In their report, the authors wrote that almost all previous studies of non-invasive prenatal aneuploidy sequencing have used sequencing-by-synthesis methods on the Illumina GA and HiSeq platforms. Indeed, all the commercial efforts to develop sequencing-based trisomy tests — including those underway at Sequenom, Ariosa Diagnostics, Verinata, and Natera — are using the Illumina platform.
The Nijmegen researchers wrote that they routinely use ligation sequencing on the SOLiD 4 for postnatal diagnostics and in research settings, so they wanted to establish whether they could perform prenatal diagnosis using circulating cell-free fetal DNA methods reported by other groups on a ligation platform with comparable and robust results.
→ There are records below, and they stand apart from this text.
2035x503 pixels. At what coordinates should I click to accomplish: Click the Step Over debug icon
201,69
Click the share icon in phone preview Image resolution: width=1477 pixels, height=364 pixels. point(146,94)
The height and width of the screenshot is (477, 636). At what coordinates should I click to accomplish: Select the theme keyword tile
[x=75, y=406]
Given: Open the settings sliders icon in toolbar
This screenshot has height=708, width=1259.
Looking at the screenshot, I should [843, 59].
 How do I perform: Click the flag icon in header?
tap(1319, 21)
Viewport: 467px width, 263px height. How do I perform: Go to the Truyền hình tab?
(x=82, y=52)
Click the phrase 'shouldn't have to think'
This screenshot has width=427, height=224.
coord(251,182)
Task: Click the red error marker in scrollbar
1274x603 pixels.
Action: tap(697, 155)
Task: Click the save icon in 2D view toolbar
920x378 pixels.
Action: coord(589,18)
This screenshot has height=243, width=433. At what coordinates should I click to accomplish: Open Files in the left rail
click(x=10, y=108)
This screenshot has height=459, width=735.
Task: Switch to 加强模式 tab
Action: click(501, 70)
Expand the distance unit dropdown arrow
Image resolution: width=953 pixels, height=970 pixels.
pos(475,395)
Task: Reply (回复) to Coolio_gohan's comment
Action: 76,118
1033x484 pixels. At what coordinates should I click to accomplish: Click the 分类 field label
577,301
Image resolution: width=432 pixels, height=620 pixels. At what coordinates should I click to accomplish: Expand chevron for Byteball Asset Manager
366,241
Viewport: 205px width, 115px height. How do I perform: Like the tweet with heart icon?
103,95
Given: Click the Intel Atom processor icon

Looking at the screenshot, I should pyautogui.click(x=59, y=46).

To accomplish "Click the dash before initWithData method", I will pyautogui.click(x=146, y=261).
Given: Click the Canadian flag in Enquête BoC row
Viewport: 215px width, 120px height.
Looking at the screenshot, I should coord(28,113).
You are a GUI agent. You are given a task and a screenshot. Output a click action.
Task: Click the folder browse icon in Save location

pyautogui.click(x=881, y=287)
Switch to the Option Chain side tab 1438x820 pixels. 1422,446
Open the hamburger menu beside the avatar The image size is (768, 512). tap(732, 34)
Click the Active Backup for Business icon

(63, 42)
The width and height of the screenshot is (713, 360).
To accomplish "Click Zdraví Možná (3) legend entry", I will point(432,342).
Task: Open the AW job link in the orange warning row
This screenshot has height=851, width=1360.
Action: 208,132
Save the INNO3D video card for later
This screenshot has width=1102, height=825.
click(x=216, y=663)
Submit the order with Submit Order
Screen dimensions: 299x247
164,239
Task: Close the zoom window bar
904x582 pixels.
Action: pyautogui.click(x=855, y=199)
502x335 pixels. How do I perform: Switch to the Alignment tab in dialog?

In the study, the Dutch group used a system of scoring samples initially reported by a group led by Dennis Lo of the Chinese University of Hong Kong, published in the Proceedings of the National Academy of Sciences in 2008.
Lo licensed his team's method for non-invasive prenatal diagnosis to Sequenom, which has recently sued Ariosa, Verinata, and Natera for infringing the patent at the heart of its MaterniT21 test (CSN 1/25/2012). Clinical Sequencing News could not reach Faas by publication time for comment on how the Nijmegen team plans to negotiate any potential legal issues.
In their study using the SOLiD, the Nijmegen researchers evaluated samples from 52 pregnant women and reported they were able to sequence up to 16 samples simultaneously and to calculate "Z-scores" according to Lo's team's algorithms to indicate the presence of fetal aneuploidies. The group reported it could predict all aneuploidies in the samples, including trisomies 13, 18, and 21, with no false positive or negative results.
The authors wrote that the results showed the platform could be applied "for the robust and reproducible detection of fetal aneuploidies with ccffDNA from plasma of pregnant women."
Moreover, the group suggested that use of the SOLiD system may have overcome some weak points of the diagnosis technique when applied to sequencing-by-synthesis methods.
The authors wrote that while previous research has suggested that separate algorithms using GC-correction are necessary for calculating Z-scores to diagnose trisomy 13 and trisomy 18, in its study the Nijmegen team was able to correctly predict aneuploidies in all cases using an un-GC-corrected algorithm. This result may have been biased, however, by the relatively small sample size, the researchers wrote. Of the 52 patient samples, only two represented trisomy 13 and only four showed trisomy 18.
The team also reported that to be comparable to sequencing-by-synthesis methods, the ligation sequencing method would have to be improved to a "threefold higher multiplexing sequencing rate" than presented in the study to reduce costs.
According to the paper, the group is currently working on studies along such lines.
Though Veltman was not directly involved in the project, he said he was connected to the work, and is mentioned as an advisor in the paper. He told Clinical Sequencing News in an e-mail that the team is "trying to move this work from the technological validation in one laboratory to the clinical validation and implementation as a national screening test offered to all pregnant women by different laboratories in the Netherlands."
This will require not only validating the method, but also efforts to establish guidelines and provide evidence to support reimbursement for the test from insurance companies, according to Veltman.
"In other words, technologically it may be feasible and the advantages of this test, because of its noninvasiveness nature, are clear, but practical implementation is still quite some years down the line," he said.